> [Work instructions]:
Switch "screenshot" to "capture" everywhere in the material below, and reproduce the rest of every line without any other change.

> [Material]:
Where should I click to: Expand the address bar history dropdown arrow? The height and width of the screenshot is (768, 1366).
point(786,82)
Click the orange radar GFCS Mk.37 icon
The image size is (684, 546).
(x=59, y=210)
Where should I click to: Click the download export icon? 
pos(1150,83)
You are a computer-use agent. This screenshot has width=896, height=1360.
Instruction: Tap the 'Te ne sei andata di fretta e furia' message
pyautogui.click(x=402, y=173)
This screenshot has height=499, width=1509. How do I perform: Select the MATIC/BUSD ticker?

> [Result for this exercise]:
Where should I click to: Expand the address bar history dropdown arrow? The height and width of the capture is (768, 1366).
point(786,82)
Click the orange radar GFCS Mk.37 icon
The image size is (684, 546).
(x=59, y=210)
Where should I click to: Click the download export icon? 
pos(1150,83)
You are a computer-use agent. This capture has width=896, height=1360.
Instruction: Tap the 'Te ne sei andata di fretta e furia' message
pyautogui.click(x=402, y=173)
This capture has height=499, width=1509. How do I perform: Select the MATIC/BUSD ticker?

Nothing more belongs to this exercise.